Plant diseases caused by soil-borne pathogens such as R. solanacearum result from the multiple and complex interactions, including both biotic and abiotic factors, they have with plants. Abiotic factors such as nutrient (organic matter and minerals) conditions, soil type, pH, anaerobic conditions, temperature, and moisture content influence the development of R. solanacearum in soil, as described above.

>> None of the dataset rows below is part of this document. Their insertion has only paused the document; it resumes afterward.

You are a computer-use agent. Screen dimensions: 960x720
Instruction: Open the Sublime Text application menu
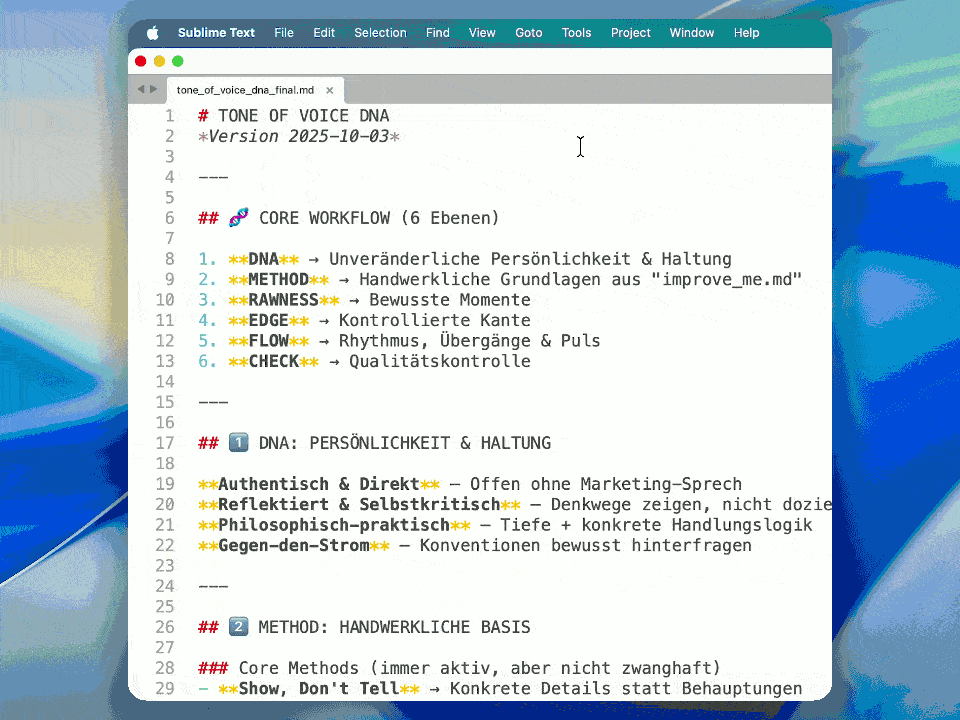216,33
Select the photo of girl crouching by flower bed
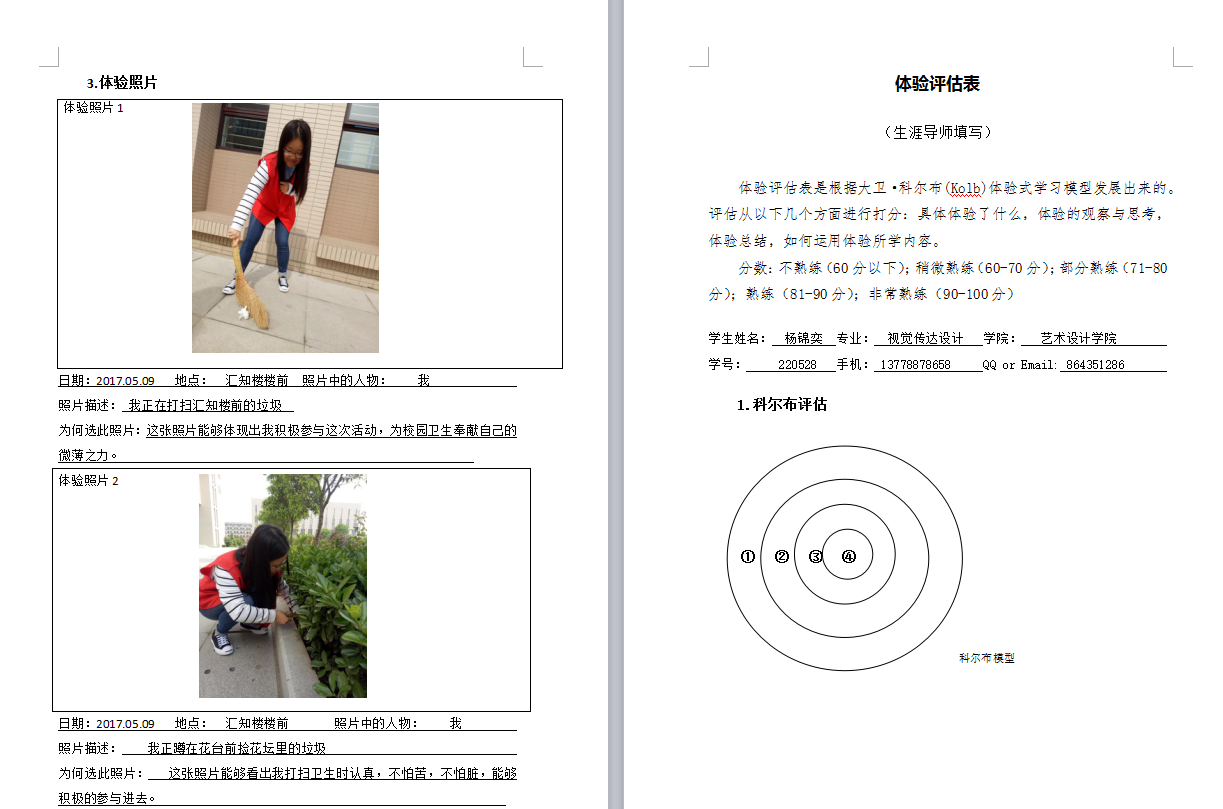 (x=283, y=586)
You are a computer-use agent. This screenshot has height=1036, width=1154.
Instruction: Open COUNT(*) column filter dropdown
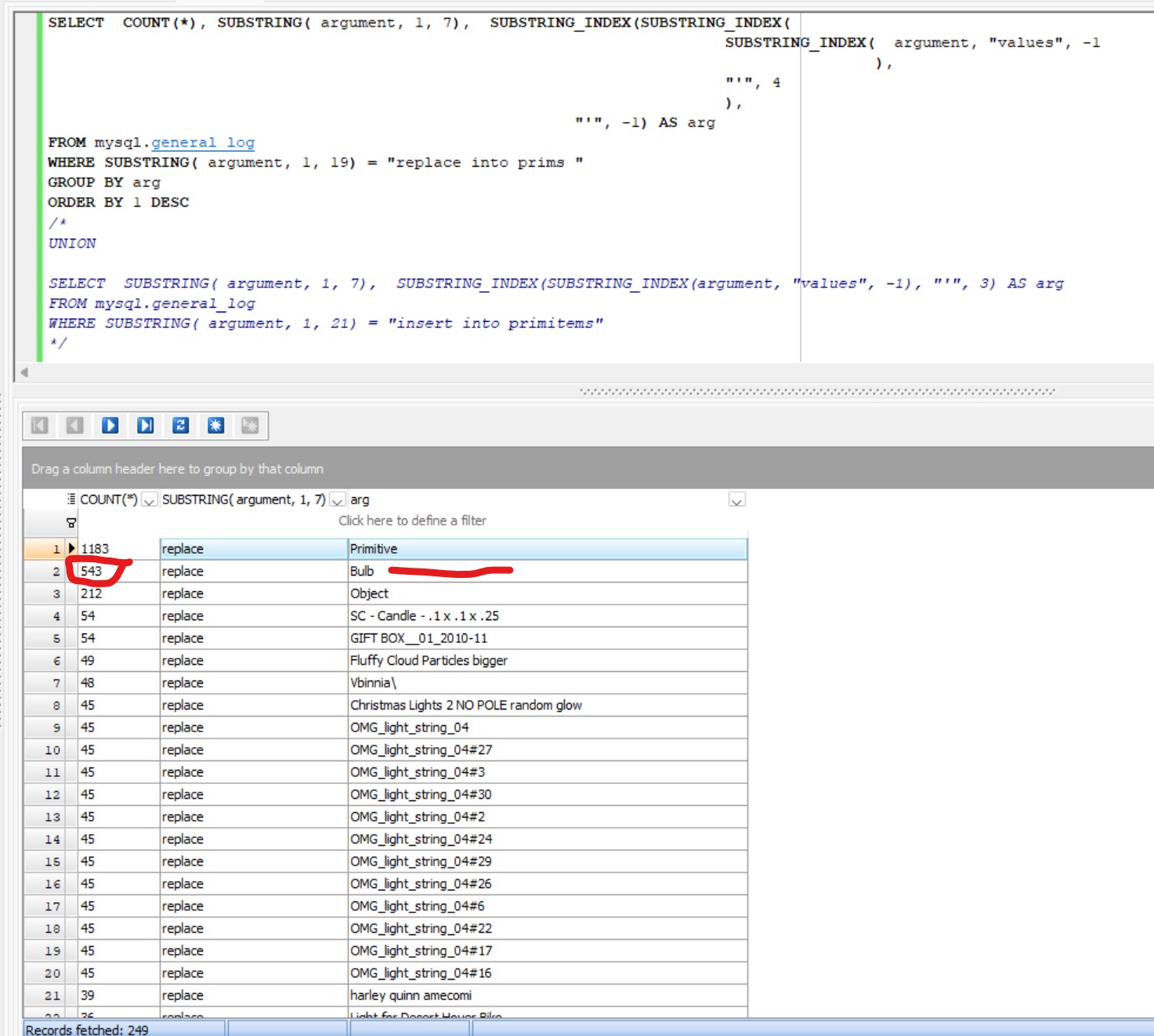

Biotic factors are related to microorganisms, flora, fauna in the soil, and plants that can affect R. solanacearum. Previous studies investigated the biotic factors controlling R. solanacearum such as the microbial community in soil, introduction of BCAs, cultivar resistance, and rotation, as described above. Various suppression mechanisms are considered to be biotic factors for the pathogen, such as enhanced microbial activity, which can suppress R. solanacearum, the release of antibiotics, enhanced competition, decrease in colonization, the induction of systemic resistance, and protection against or avoidance of pathogen contact with the host crop.

3) Economic analysis

Many researchers have managed bacterial wilt with biological, physical, and chemical methods and/or with cultural practices; however, few studies have examined the efficiency of these methods to improve crop yield, especially economic analyses. Based on our reference survey, only 10% of the methods reported improved crop yield. In integrated disease management, soil amendments with 300 kg N and 1,500 kg CaO, together with soil solarization using transparent plastic mulches, reduced the incidence of wilt in the tomato by 20% and increased grower profits, equivalent to 369 to 998 US$ per ha (121). Our primary goal is to contribute to safe, sustainable, and high agricultural production. Attention to cost-benefit analyses is indispensable in the short, middle, and long term.

4) Future of fumigants

The use of a fumigant type of agrochemical in Japan has enabled the establishment of a pathogen-free environment and, thus, intensive agriculture, leading to high quality crop production. However, some of these indiscriminating fumigants are prohibited in European countries, e.g. chloropicrin has been banned since 2011 due to the risks posed to pesticide operators and aquatic organisms, birds, and bees (EU No 1381/2011). Due to public concerns and environmental impact, it is not advisable to rely only on single controlling methods, such as fumigants, for high yield and quality crop production. Proper control methods need to be adopted based on the density of and crop resistance to pests.

Concluding remarks

The research discussed in this review shows how many different diverse options have been reported on control methods against diseases caused by R. solanacearum. This unequivocally indicates the importance of these diseases worldwide. The avoidance of crop losses due to pathogens significantly contributes to increased crop production worldwide. We will be able to identify solutions by integrating a biological control agent and organic matter including simple organic compounds, compost, or plant residue.